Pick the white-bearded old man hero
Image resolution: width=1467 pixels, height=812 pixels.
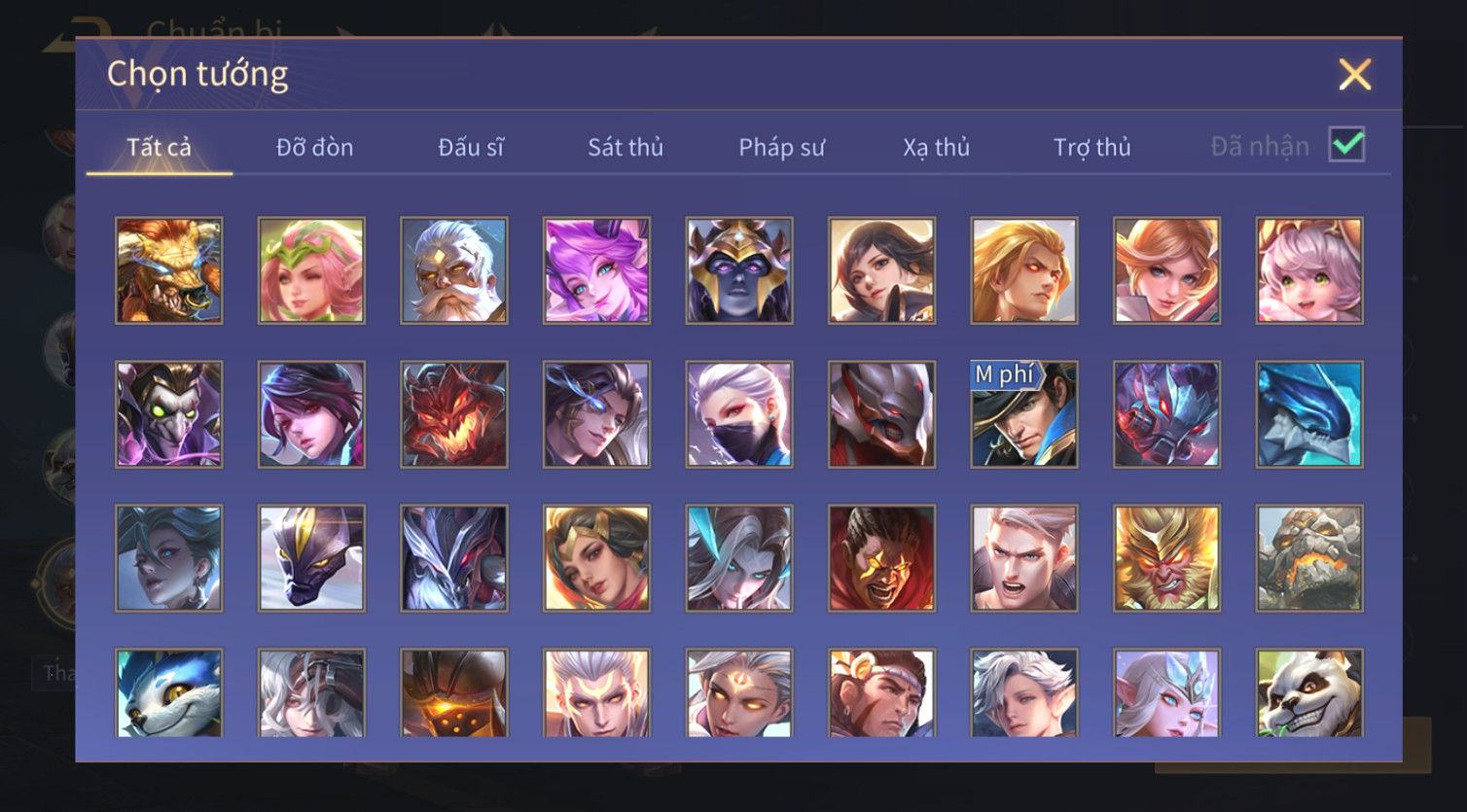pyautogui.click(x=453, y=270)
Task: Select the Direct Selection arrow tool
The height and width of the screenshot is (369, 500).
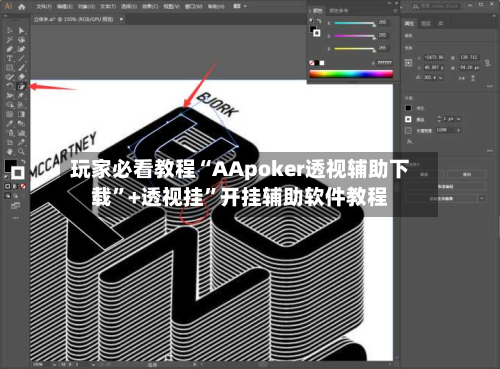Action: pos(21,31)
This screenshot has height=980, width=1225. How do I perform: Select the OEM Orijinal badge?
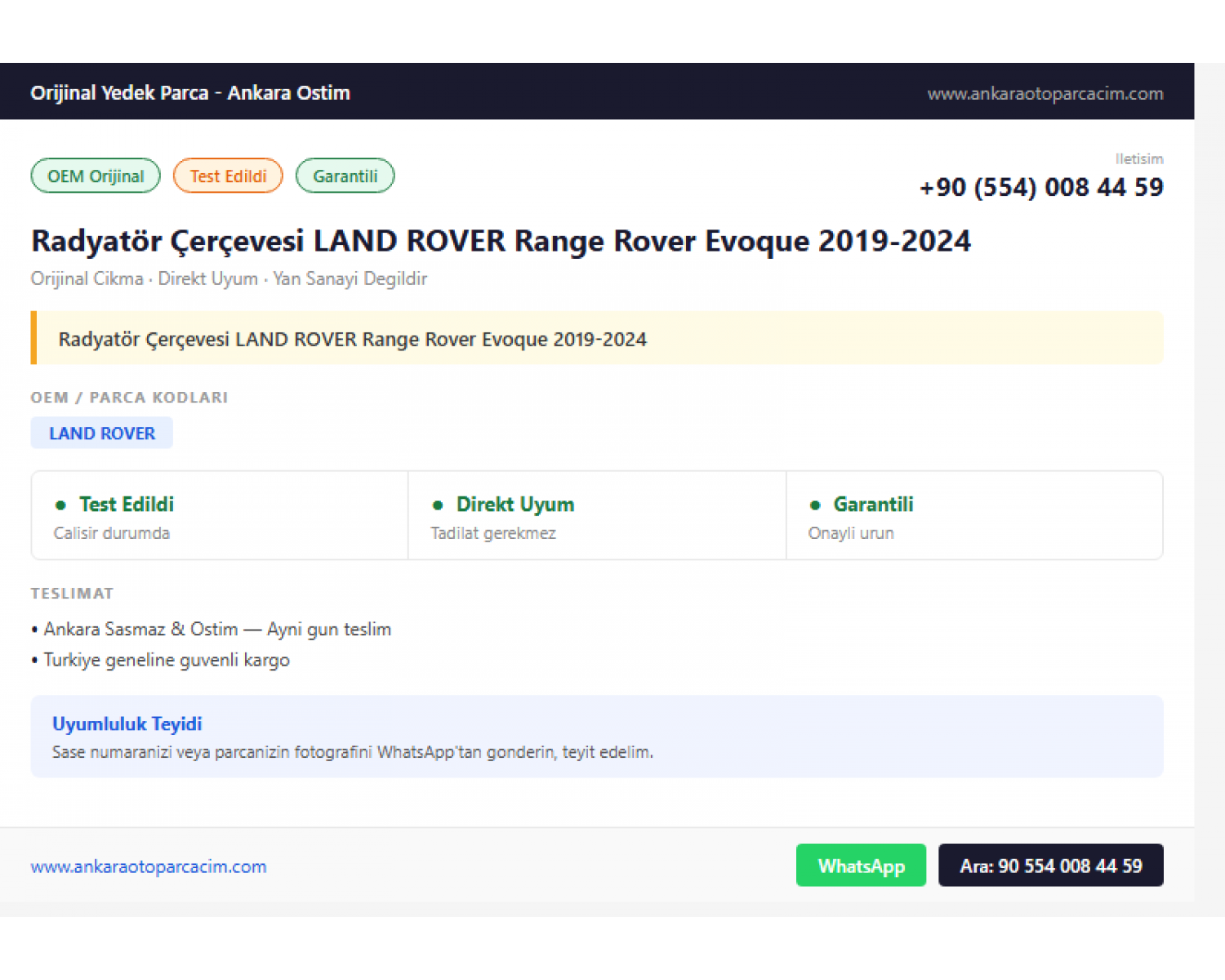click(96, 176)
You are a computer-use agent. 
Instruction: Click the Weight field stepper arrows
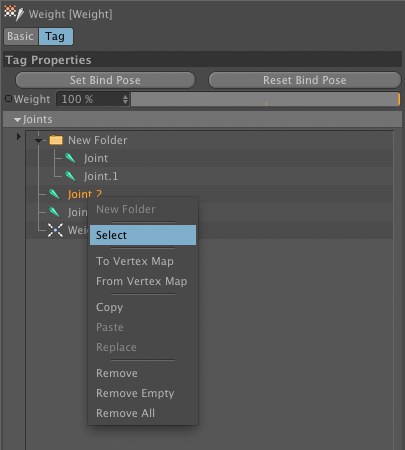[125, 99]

════════════════════

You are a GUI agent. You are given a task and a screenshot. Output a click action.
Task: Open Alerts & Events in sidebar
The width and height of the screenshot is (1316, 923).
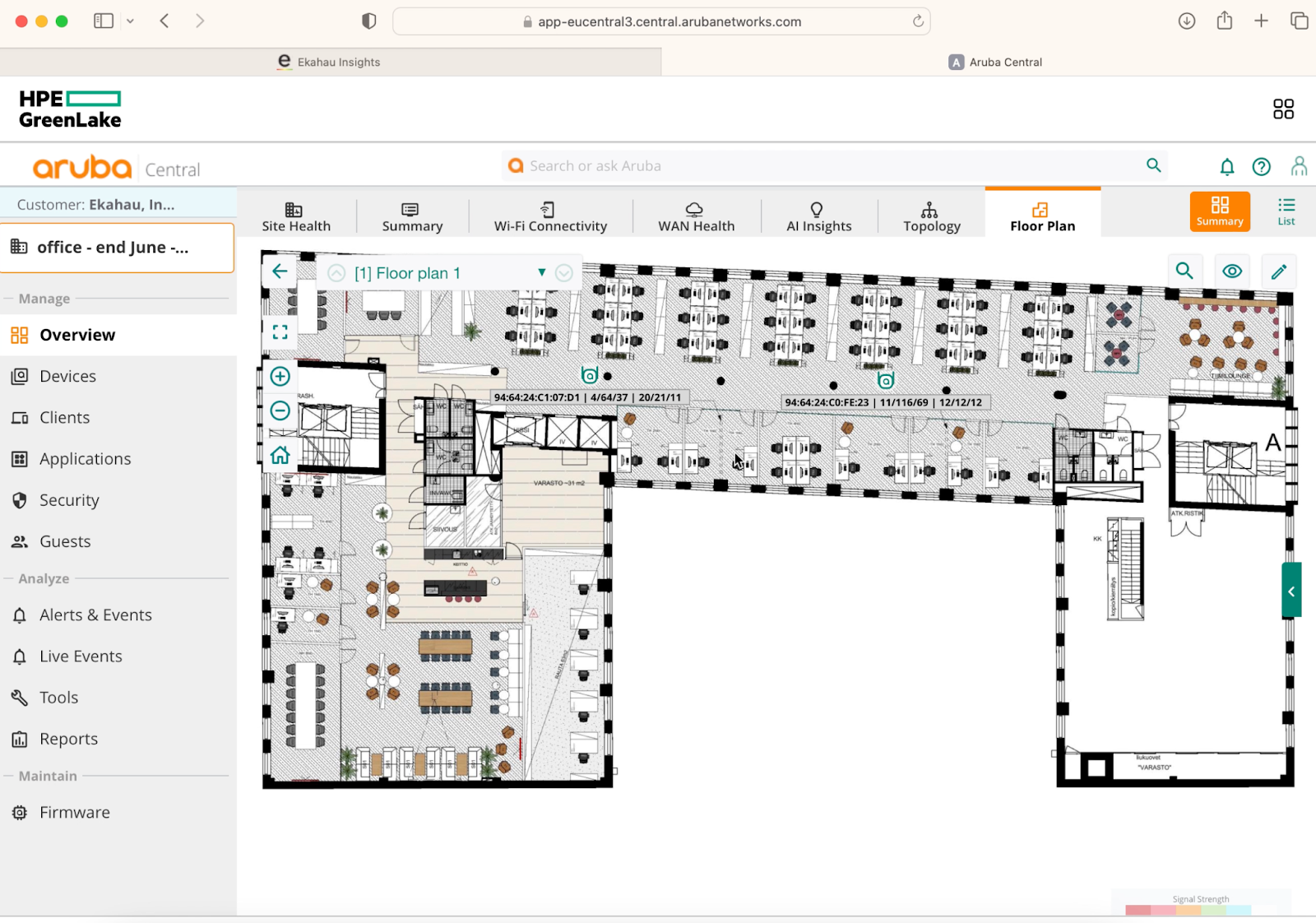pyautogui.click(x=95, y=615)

════════════════════

THE PROBLEM >> Search the entries for the word "agent" and gather every line where it appears.

YOUR RESPONSE >>
You are a computer-use agent. 
You are a GUI agent. You are given a task and a screenshot. Output a click action.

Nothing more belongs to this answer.